O encontro de gerações do hip hop no EP SANKOFA descreve a colaboração da novidade do rap Thiago Elniño e do pioneiro do gênero em Brasília GOG. A obra de seis faixas retrata memórias, caminhos e trocas dos artistas. O título do EP é uma homenagem aos povos Ashantis: significa olhar para o passado e se alimentar do conhecimento dos ancestrais para assim obter a sabedoria necessária de escolhas no presente e viver no futuro uma realidade próspera.
O artista plástico, poeta e cantor Renato Matos, a cantora baiana Monique Brito e o militante e deputado estadual do Paraná Renato Freitas foram convidados para reforçar a transversalidade do trabalho do EP. O lançamento marca o começo de uma série de trabalhos nos quais Thiago pretende colaborar com artistas de diversas vertentes musicais e gerações.
Thiago narra ter se conectado com a simbologia dos irmãos Ashantis que foram retirados de suas terras e escravizados. Ele teve contato com múltiplas linguagens, espiritualidades e culturas. O artista deseja popularizar a discussão racial com profundidade e normalidade. “A mensagem questiona se o tempo existe para trás, para um lado ou para o outro. GOG começou a fazer rap antes de mim e eu depois. Meu trabalho tem impacto no dele e o dele no meu”, reflete Thiago.

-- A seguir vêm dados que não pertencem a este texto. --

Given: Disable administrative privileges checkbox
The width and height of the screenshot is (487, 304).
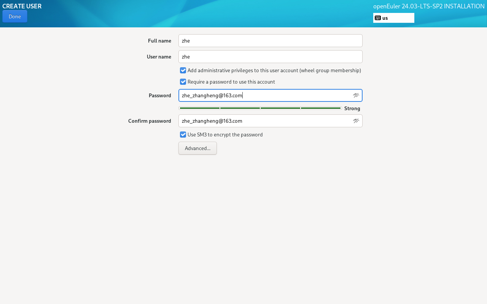Looking at the screenshot, I should tap(183, 70).
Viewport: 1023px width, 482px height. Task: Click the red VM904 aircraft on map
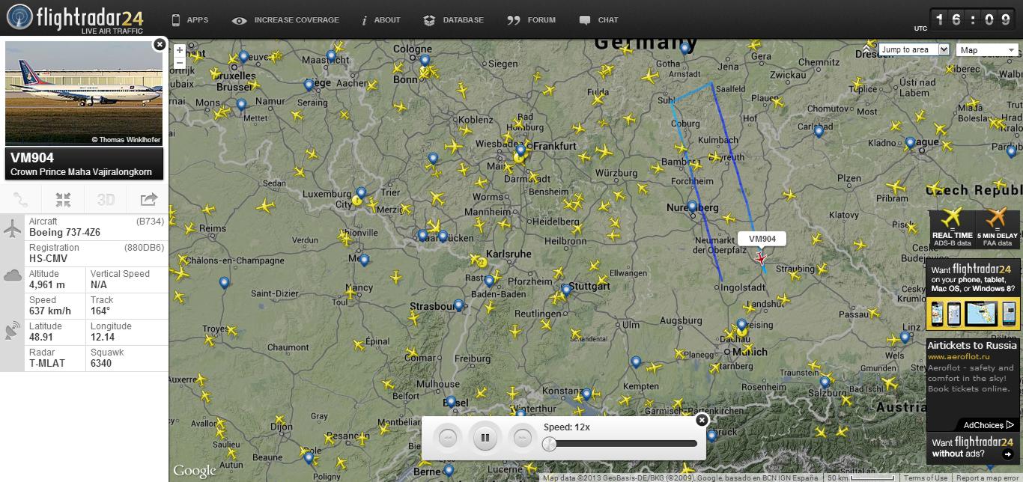point(761,259)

A ancestralidade para Elniño é algo que não deve ser apenas romantizado: “Também tiveram ancestrais que fizeram coisas que não funcionaram. Os antepassados viveram em tempos que também não foram muito bacanas.” O rapper experimenta temporalidade como não linear e traz a energia de cada Orixá nos trabalhos.
Como educador, Thiago teve uma grande dificuldade ao voltar à escola e revisitar o passado. “A molecada se empolgava com o que vinha da rua. Eu também vim da rua e ambos os conhecimentos são importantes”, argumenta. O acesso à educação é limitado em uma realidade em que as prioridades são outras.
A presença de tambores e ritmos de terreiro é marcante no EP. O pedagogo deseja mostrar à sociedade que o terreiro não é endemonizado e bagunçado, e sim um lugar de acolhimento: “É como se eu estivesse convidando um amigo para ir visitar.” Os sons característicos também se misturam com a musicalidade do Boom Bap e referências ao manguebeat.
GOG descreve Thiago como uma oferenda ao hip hop, em quem ele enxerga o próprio passado: “Eu esperava o convite de um Thiago e ele chegou. Eu não sou um rapper maior do que ele é. Eu só comecei antes.” Nascido na região administrativa de Sobradinho, ele define o rap como negro, primeiramente do que periférico, situada na caminhada dos jovens.
O brasiliense traduz o substantivo em verbo nas músicas e faz a poesia andar. A colaboração no EP foi como caminhar seguro na rua ao perceber que a nova geração do hip hop consegue cada vez mais espaço na cena cultural. “Eu sou de um tempo que grafite não era arte visual, DJ não era músico e rapper não era cantor. Somos potencialmente perigosos e presentes. Olha onde a gente chegou mesmo com as tropas de choque simbólicas e literais”, comemora.
Sem vaidade e por amor é como GOG descreve toda a trajetória profissional. “A resistência não é só ir, mas também permanecer. Quando você permanece é porque já está centrado”, declara. Como afro centrado, o rapper luta com preconceitos desconstruindo-se e construindo internamente todos os dias. Insatisfeito com a estagnação, ele diz que mesmo que as conquistas sejam grandes e representativas, elas nunca podem parar.